* EXERCISE DESCRIPTION:
Nothing but the lines from the one with "Dana strapless (553, 671)" through the final line of the listing should appear in the answer, each copied exactly.

══════════

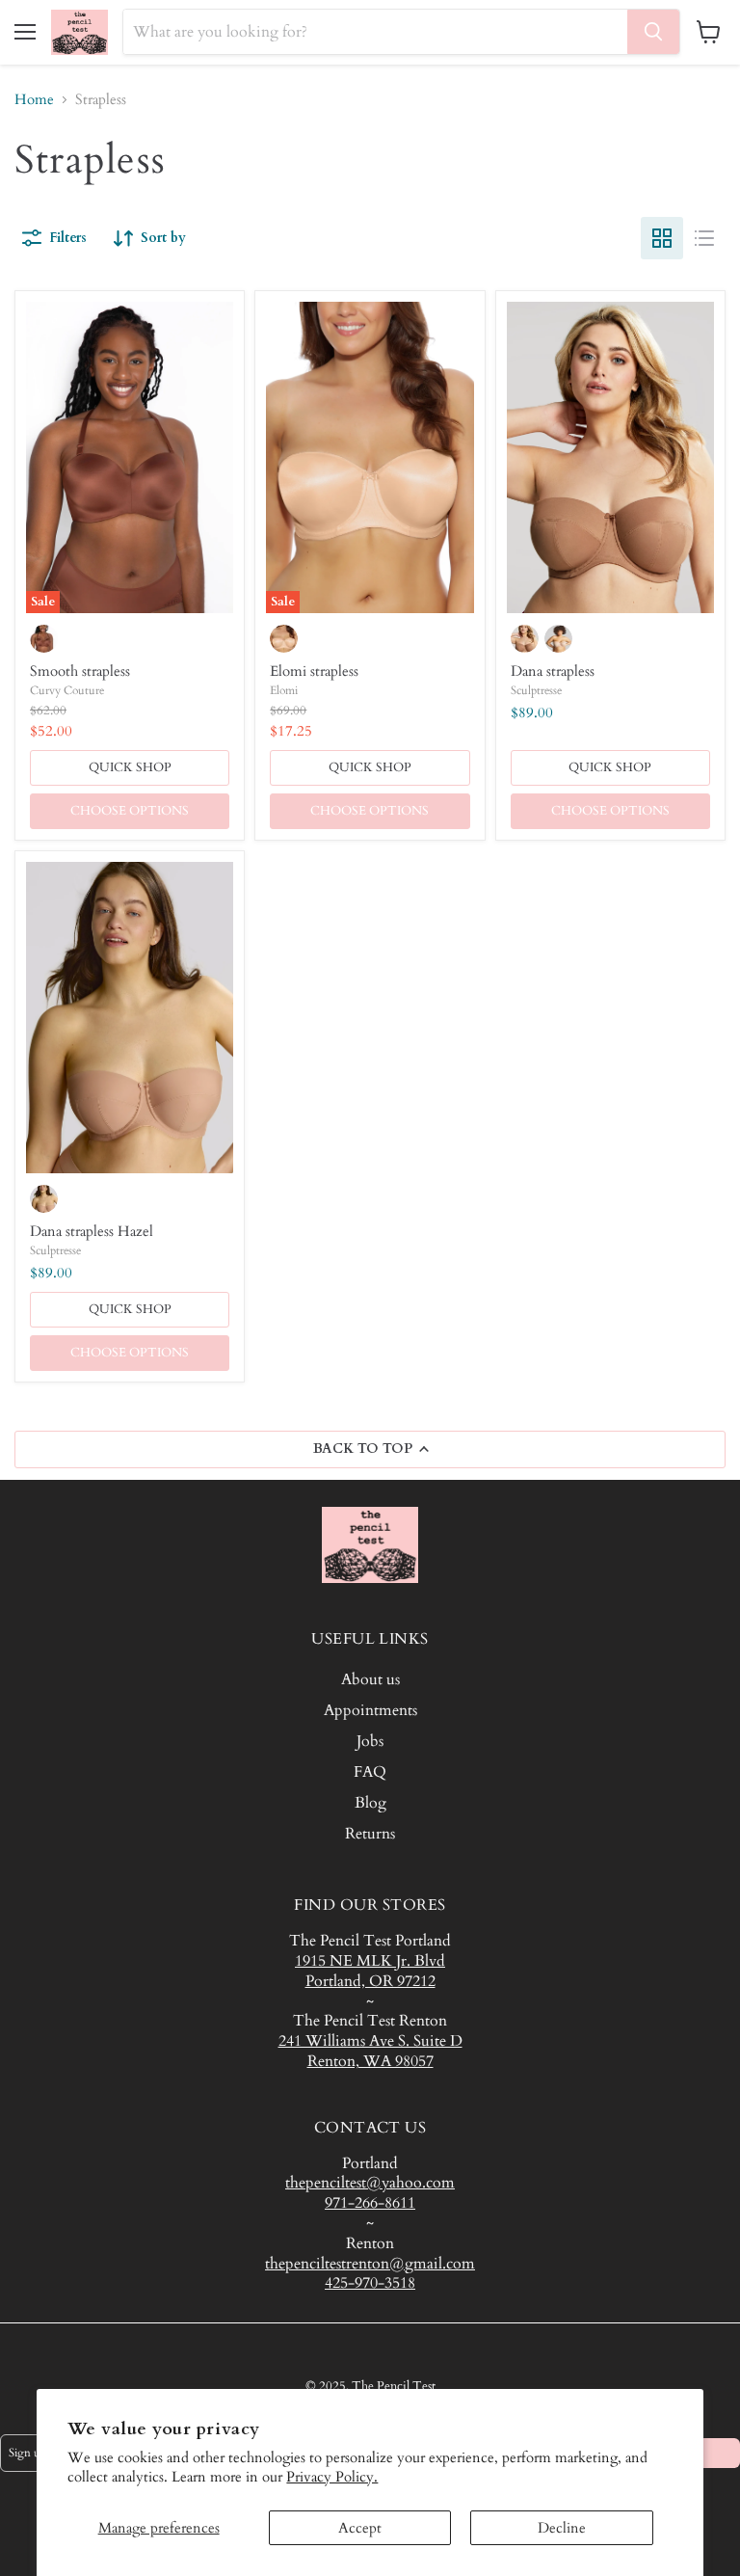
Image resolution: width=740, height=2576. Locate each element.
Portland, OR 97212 (370, 1981)
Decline (562, 2527)
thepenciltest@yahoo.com (370, 2182)
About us (370, 1679)
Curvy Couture (67, 690)
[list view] (704, 238)
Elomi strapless (314, 671)
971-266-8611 (370, 2203)
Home (34, 100)
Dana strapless (553, 671)
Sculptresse (536, 690)
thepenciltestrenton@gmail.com (370, 2263)
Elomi (284, 690)
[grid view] (662, 238)
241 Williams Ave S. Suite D (370, 2041)
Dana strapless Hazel (91, 1231)
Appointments (370, 1710)
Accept (360, 2527)
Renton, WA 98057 (370, 2061)
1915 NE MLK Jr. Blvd (370, 1961)
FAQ (370, 1772)
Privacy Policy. (332, 2476)
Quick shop (130, 767)
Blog (370, 1802)
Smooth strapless (80, 671)
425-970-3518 (370, 2283)
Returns (370, 1833)
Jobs (370, 1741)
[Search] (653, 32)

══════════

* YOUR SOLUTION:
Dana strapless (553, 671)
Sculptresse (536, 690)
thepenciltestrenton@gmail.com (370, 2263)
Elomi (284, 690)
[grid view] (662, 238)
241 Williams Ave S. Suite D (370, 2041)
Dana strapless Hazel (91, 1231)
Appointments (370, 1710)
Accept (360, 2527)
Renton, WA 98057 (370, 2061)
1915 NE MLK Jr. Blvd (370, 1961)
FAQ (370, 1772)
Privacy Policy. (332, 2476)
Quick shop (130, 767)
Blog (370, 1802)
Smooth strapless (80, 671)
425-970-3518 (370, 2283)
Returns (370, 1833)
Jobs (370, 1741)
[Search] (653, 32)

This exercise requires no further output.